Ansel Adams. Mount Robson, Jasper National Park, Canada, 1928. Gelatin silver print. Collection of Margaret Weston, Weston Gallery, Inc. Copyright © 2001 by the Trustees of The Ansel Adams Publishing Rights Trust. All rights reserved
Hayward Gallery, London
11 July – 22 September 2002
by ROBERT JOHNSTON
Ansel Adams photographs demonstrate an obsession with nature — immense, primitive, unsullied by human activity — but the way he portrays stark mountains and brutal cliffs echo, consciously, the man-made canyons and concrete peaks of New York and Chicago. No big city apartment is complete without a framed Ansel Adams poster for the residents to marvel at the moon they see from their windows casting shadows from skyscrapers in imitation of the silhouettes of the Rocky Mountains.
The ubiquity of Adams reproductions in the United States — on everything from diaries, calendars, postcards, refrigerator magnets and chocolate boxes — and his sheer popularity has lead to his downgrading by many critics. So too, his concentration on nature, rather than people makes his work ‘empty of political content’ unlike American photographers of the following generation (Frank, Klein, Arbus) and the photojournalists who took centre-stage during the Second World War and its aftermath.
‘Ansel Adams at 100’, celebrating the centenary of Adams’ birth, provides an opportunity for critical reappraisal and to view a large variety (over 100) of full-sized, original prints, rather than the few, small, badly reproduced images that may have become hackneyed through over-exposure (in every sense of the word). The exhibition reminds us that Adams was not just a perfectionist, but an important technical pioneer.
He took his first photographs at the age of 14, with a Kodak Box Brownie camera, while on holiday in Yosemite in 1916. He was immediately obsessed, with both the place and the art; he set about educating himself about the science of photography, theory and practice, which he mastered and began to revolutionise by his early 20s.
His first steps as a serious photographer were influenced by the Impressionists. For a short period he emulated the ‘pictorialists,’ photographers who used soft-focus, misty effects, often achieved in the darkroom. These early works are surprising, very different in style from those for which he is best known; they are rarely seen but are important in understanding his evolution as an artist.
Under the influence of another photographic pioneer, Paul Strand, he discovered that he could capture vast landscapes while preserving crisp detail and, in fact, the monumentality of his subject could actually be enhanced by fine focus and sharp contrast. An early breakthrough, in 1927, became one of his most famous images — ‘Monolith, The Face of Half-Dome’, for which he used a dark red filter and an exposure 16 times longer than his previous attempt. When developing the plate, he realised he had finally preserved what he had seen — visually and emotionally.
With Edward Weston, Imogen Cunningham and others he founded ‘Group f/64’ -- f/64 being the aperture that achieves the greatest depth of field and clarity of focus. He developed the ‘zone system’, controlling the tone of different portions of the image by manipulating exposure of the negative and development of the print. The apparent simplicity and purity of his images began to belie the complexity of the techniques used to achieve them and his output often fell to less than a dozen works a year.
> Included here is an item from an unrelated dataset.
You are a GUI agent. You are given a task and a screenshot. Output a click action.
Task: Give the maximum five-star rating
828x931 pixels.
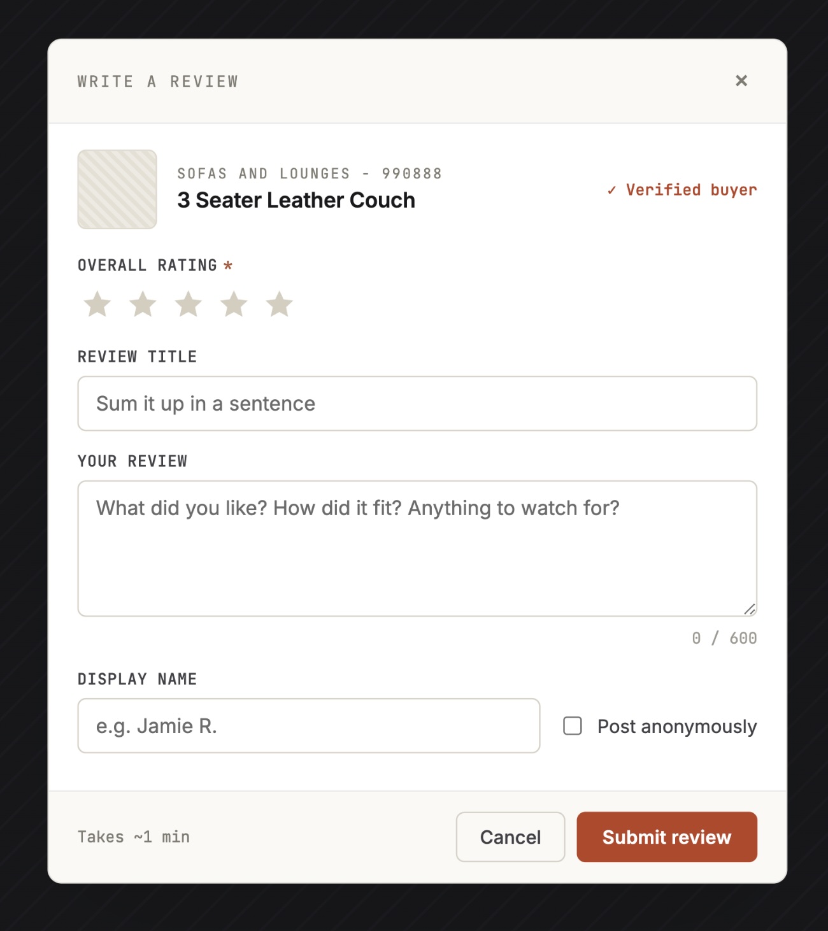[280, 304]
His most famous and widely reproduced image is ‘Moonrise, Hernandez, New Mexico.’ Its familiar, final appearance is very different from the contact print and illustrates, very well, the care and precision of Adams’ darkroom work. A layer of thin, white clouds at the top of the picture has been eliminated; the moon is burned-in to emphasize the contrast with the lower cloud layers; the profile of the distant mountains is given extra exposure to provide clearer delineation; and the foreground trees have been also treated to a longer exposure to create density and texture.
Adams frequently reprinted and reinterpreted his negatives. The exhibition includes two prints from the negative of ‘Aspens, Northern New Mexico’ made 20 years apart; they demonstrate how his early delicate and subtle style became bolder and melodramatic as he aged. The later print could have been taken on a very different day — it is flooded with light, bold with highlights and contrasts.
All his great photographs are here, as well as ‘Moonrise’, ‘Half Dome’ and the ‘Aspens’, there is El Capitain’ and ’Mt Robson’; as well as a series of less familiar, more intimate images of individual trees, stumps, leaves on water and grasses.
Standing a few feet from the large-scale original prints, even he most familiar images have a stunning immediacy. A professional photographer who viewed the exhibition alongside me expected to confirm his opinion that Adams is ‘banal and clichéd’. Instead he was made ‘sick with jealousy’ at the vitality of images created over 70 years ago, with relatively simple technology, and was stunned that he could have such an emotional response to photographs that did not rely on suffering humanity as a subject.